A simpler alternative is the home sleep apnea test (HSAT), a portable device you wear in your own bed that typically measures airflow, blood oxygen, and respiratory effort. HSAT is less comprehensive than PSG but is sufficient to diagnose moderate-to-severe OSA in most uncomplicated adult cases. Both tests report an Apnea-Hypopnea Index (AHI): mild OSA is 5-14 events per hour, moderate is 15-29, and severe is 30 or more. Your doctor will recommend the appropriate test type based on your clinical profile.
Yes — sleep apnea can be treated effectively, and in some cases resolved entirely. CPAP therapy (continuous positive airway pressure) is the first-line treatment for moderate-to-severe OSA. A bedside machine delivers pressurized air through a mask, keeping the airway open during sleep. Modern CPAP devices are quieter and more comfortable than older models, and most patients experience significant symptom improvement within days of consistent use.

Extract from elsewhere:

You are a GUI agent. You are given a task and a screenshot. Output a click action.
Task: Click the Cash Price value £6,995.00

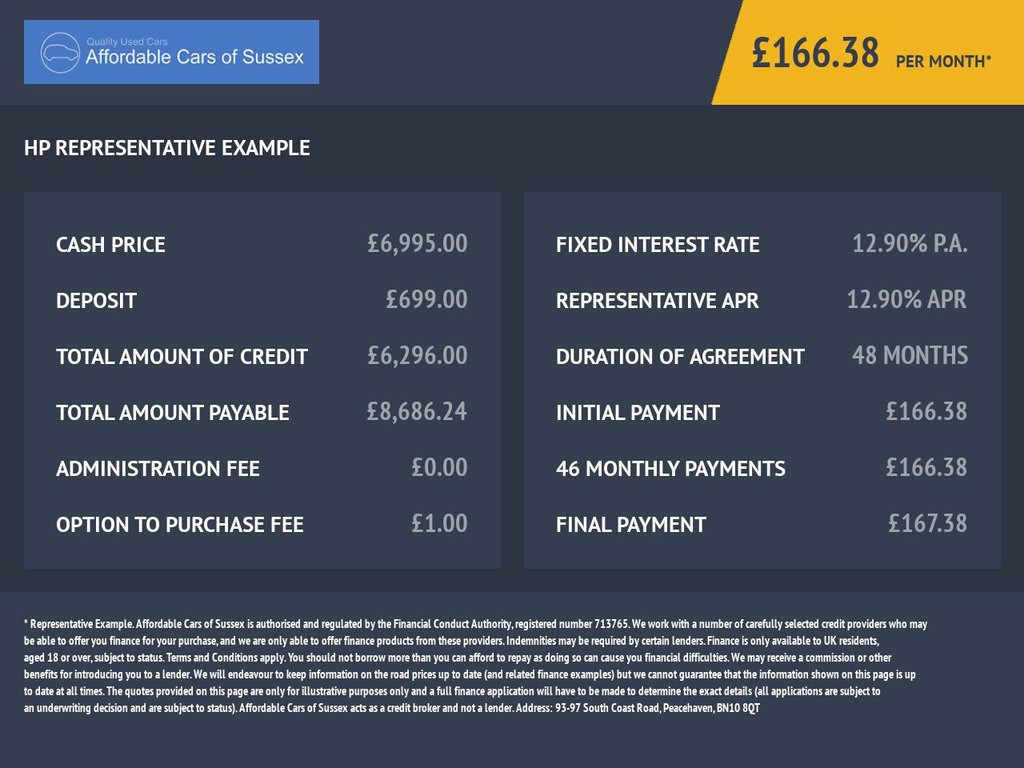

Other treatment options include oral appliances (mandibular advancement devices) that reposition the lower jaw to keep the airway open — effective for mild-to-moderate OSA or CPAP-intolerant patients. Weight loss is the most impactful lifestyle modification, as even a 10% reduction in body weight can halve the AHI in overweight patients. Positional therapy (avoiding supine sleep) helps patients whose apnea occurs primarily on their back. Surgical options such as UPPP, maxillomandibular advancement, or hypoglossal nerve stimulation (Inspire) are available for specific anatomical causes or treatment-refractory cases.
The STOP-BANG questionnaire is appropriate for any adult who snores, experiences daytime fatigue, or has been told they stop breathing during sleep. It is particularly valuable for people with known risk factors: obesity (especially BMI over 35), hypertension, age over 50, male sex, or a neck circumference over 40 cm (16 inches). Bed partners of heavy snorers often provide the first clue that a screening is warranted.
Certain populations should be especially proactive about screening: people with treatment-resistant hypertension (OSA is the leading secondary cause), those being evaluated for pre-operative surgical clearance (undiagnosed OSA increases anesthesia risk), commercial truck drivers and pilots (regulatory bodies increasingly require screening), and anyone with unexplained excessive daytime sleepiness despite adequate sleep duration. If you recognize yourself in any of these groups, completing this questionnaire and sharing results with your healthcare provider is a reasonable first step.